§ Prompt
Please return every line of the records that contains the word "agent".

§ Data under study
>>>>
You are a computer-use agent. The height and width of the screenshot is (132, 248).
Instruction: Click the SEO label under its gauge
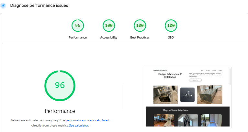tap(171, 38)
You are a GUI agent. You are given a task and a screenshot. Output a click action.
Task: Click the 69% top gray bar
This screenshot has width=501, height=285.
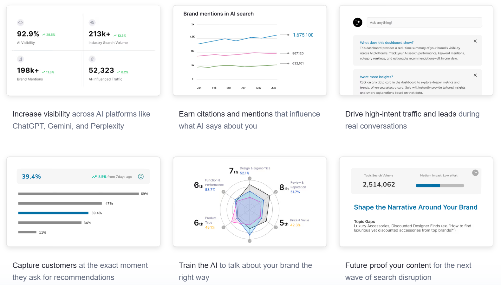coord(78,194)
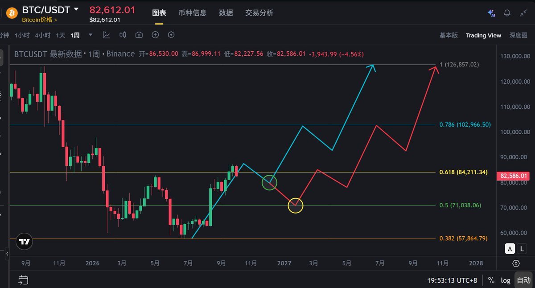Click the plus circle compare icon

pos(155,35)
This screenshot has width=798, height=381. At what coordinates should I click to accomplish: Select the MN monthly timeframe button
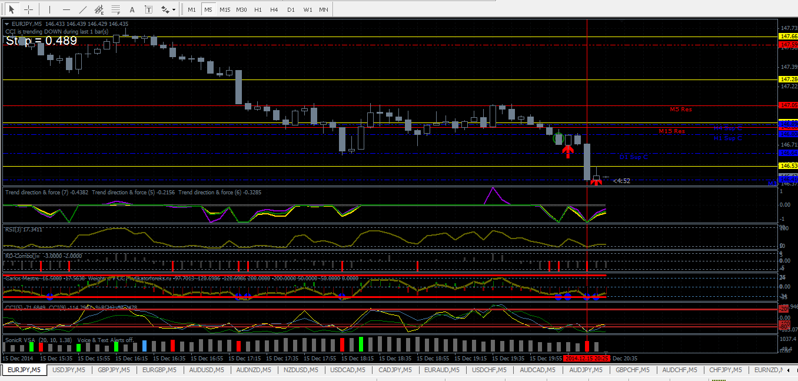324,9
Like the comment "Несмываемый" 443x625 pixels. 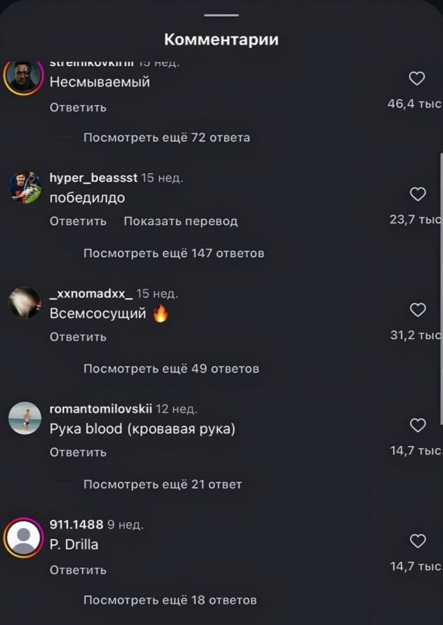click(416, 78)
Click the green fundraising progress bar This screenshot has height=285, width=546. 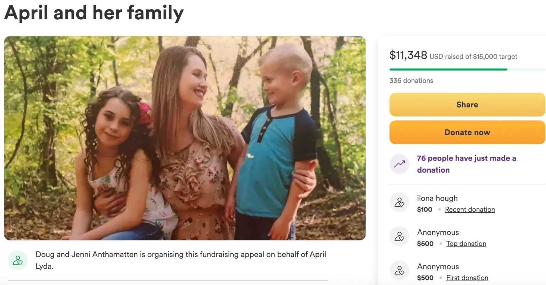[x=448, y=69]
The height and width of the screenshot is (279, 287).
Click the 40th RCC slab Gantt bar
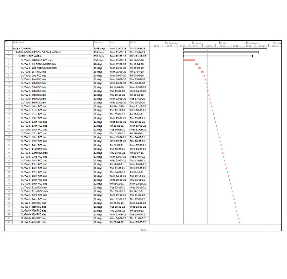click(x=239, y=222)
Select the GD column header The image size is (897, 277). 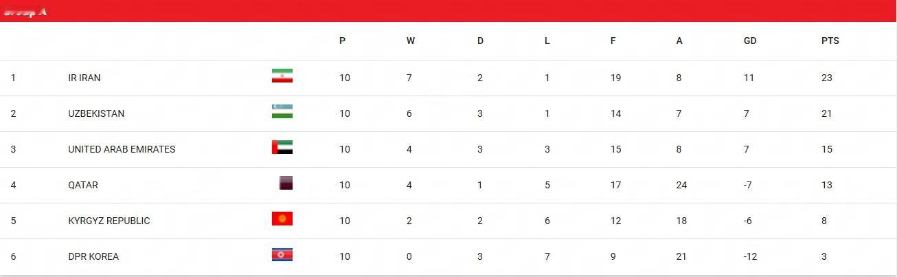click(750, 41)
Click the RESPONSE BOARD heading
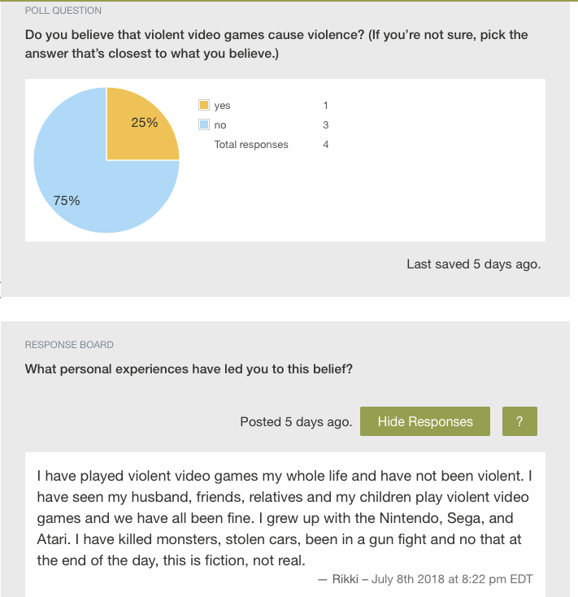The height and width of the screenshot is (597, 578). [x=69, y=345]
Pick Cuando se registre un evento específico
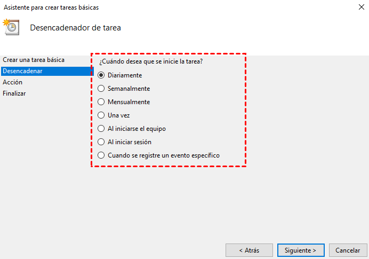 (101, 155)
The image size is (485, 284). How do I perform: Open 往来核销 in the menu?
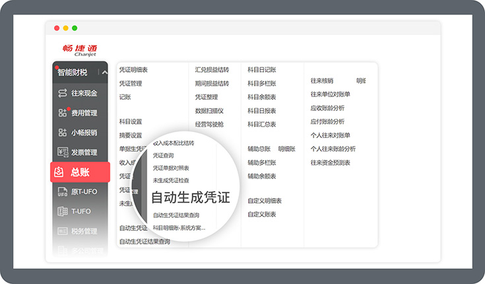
<<<<
§ Answer below
You are a computer-use agent. The height and width of the screenshot is (132, 248).
You are a GUI agent. You are given a task and a screenshot. Output a click action.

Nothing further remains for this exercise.